• WHAT THE TASK REQUIRES
Print everything from the line containing "[Baixe nosso app na Apple" down to the line containing "Monitorar meu CPF (34, 2319)", with both of those lines included, copying each line exactly.

Dataset rows:
════════════════════
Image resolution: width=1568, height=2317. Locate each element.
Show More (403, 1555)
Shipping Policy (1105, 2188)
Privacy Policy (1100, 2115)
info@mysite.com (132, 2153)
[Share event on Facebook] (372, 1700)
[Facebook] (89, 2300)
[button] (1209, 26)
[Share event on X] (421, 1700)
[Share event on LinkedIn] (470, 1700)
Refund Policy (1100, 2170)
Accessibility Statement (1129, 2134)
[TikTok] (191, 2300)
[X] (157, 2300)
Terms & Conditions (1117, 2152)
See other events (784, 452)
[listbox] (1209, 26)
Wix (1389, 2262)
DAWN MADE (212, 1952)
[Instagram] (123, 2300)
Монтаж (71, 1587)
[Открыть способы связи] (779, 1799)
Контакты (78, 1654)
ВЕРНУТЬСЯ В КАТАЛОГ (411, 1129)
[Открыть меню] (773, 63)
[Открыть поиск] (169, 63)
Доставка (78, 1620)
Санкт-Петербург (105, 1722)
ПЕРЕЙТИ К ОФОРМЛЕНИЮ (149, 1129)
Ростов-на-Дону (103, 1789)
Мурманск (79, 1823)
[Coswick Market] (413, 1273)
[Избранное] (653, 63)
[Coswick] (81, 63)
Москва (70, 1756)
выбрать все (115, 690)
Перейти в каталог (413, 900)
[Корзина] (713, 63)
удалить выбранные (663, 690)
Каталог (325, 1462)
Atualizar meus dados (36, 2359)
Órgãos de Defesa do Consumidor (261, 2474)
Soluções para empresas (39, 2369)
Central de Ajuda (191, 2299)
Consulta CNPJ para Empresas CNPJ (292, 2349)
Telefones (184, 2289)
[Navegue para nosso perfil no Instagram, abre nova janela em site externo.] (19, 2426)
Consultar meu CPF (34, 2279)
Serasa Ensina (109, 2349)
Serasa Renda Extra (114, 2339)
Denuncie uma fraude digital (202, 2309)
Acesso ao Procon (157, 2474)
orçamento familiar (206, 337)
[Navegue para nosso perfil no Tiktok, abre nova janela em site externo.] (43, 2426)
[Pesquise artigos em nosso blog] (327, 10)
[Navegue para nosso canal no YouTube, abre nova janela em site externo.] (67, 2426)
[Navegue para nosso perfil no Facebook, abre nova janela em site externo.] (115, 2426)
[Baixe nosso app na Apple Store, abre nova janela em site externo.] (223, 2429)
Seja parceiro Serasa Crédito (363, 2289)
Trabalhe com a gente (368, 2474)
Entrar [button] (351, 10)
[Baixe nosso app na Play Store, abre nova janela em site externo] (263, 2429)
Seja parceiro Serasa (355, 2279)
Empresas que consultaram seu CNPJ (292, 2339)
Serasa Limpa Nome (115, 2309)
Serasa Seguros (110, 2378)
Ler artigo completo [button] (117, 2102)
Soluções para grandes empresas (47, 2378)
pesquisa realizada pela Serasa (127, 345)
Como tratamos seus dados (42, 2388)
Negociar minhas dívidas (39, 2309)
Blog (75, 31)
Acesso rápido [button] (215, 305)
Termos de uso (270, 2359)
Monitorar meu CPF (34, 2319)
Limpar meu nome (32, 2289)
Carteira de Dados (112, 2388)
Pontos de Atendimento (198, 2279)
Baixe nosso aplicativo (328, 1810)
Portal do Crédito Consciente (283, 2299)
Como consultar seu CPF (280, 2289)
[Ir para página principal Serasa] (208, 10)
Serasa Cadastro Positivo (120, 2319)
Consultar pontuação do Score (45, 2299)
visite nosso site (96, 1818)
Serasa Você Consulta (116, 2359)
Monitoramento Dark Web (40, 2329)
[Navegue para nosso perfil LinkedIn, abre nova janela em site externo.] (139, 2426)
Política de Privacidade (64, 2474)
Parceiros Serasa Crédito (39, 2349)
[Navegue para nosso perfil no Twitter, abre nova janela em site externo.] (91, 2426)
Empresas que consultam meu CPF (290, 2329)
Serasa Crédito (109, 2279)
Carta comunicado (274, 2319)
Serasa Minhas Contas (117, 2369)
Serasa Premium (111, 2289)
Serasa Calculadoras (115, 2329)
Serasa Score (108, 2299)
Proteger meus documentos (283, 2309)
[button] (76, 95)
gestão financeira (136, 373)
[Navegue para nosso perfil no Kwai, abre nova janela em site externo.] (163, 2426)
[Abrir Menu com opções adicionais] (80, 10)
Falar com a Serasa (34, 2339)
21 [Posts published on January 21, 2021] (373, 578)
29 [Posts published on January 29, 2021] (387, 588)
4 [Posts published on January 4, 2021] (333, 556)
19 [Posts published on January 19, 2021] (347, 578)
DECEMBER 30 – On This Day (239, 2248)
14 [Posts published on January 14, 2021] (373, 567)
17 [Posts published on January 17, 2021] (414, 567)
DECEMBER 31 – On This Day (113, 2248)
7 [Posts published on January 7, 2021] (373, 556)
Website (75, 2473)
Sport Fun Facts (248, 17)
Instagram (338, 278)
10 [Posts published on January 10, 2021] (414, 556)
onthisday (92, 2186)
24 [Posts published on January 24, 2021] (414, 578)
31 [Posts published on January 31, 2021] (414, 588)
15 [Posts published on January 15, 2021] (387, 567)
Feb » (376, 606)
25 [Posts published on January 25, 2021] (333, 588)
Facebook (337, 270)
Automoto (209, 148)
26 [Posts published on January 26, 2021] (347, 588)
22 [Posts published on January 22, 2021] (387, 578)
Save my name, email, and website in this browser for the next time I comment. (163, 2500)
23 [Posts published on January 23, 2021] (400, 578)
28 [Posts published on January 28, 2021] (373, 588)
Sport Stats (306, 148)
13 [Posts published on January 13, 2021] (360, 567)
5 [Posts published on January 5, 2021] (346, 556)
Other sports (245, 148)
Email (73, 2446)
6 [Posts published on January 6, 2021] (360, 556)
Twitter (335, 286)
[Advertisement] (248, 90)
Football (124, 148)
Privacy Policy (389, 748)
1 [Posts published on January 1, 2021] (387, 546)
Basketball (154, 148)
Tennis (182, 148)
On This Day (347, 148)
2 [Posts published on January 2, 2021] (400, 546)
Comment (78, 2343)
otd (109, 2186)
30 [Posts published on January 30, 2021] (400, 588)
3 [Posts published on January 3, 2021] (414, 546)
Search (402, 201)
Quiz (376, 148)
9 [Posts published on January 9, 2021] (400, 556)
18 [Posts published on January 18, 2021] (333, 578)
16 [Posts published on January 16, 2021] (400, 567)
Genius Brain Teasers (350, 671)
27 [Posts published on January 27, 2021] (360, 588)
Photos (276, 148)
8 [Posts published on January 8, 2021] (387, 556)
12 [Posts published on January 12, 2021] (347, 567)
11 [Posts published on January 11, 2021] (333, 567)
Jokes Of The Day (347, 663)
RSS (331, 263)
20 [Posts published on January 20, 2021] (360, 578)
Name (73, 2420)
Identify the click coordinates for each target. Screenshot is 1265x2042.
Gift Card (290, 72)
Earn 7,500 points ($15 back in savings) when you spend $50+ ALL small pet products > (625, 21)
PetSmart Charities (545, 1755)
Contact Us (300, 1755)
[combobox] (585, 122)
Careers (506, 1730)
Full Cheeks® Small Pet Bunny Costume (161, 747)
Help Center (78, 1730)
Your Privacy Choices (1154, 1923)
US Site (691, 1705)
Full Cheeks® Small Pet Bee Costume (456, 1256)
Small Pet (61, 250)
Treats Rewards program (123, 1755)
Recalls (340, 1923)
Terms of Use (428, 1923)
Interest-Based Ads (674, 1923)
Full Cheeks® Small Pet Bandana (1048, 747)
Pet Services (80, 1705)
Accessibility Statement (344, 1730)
════════════════════
• RESPONSE
[Baixe nosso app na Apple Store, abre nova janela em site externo.] (223, 2429)
Seja parceiro Serasa Crédito (363, 2289)
Trabalhe com a gente (368, 2474)
Entrar [button] (351, 10)
[Baixe nosso app na Play Store, abre nova janela em site externo] (263, 2429)
Seja parceiro Serasa (355, 2279)
Empresas que consultaram seu CNPJ (292, 2339)
Serasa Limpa Nome (115, 2309)
Serasa Seguros (110, 2378)
Ler artigo completo [button] (117, 2102)
Soluções para grandes empresas (47, 2378)
pesquisa realizada pela Serasa (127, 345)
Como tratamos seus dados (42, 2388)
Negociar minhas dívidas (39, 2309)
Blog (75, 31)
Acesso rápido [button] (215, 305)
Termos de uso (270, 2359)
Monitorar meu CPF (34, 2319)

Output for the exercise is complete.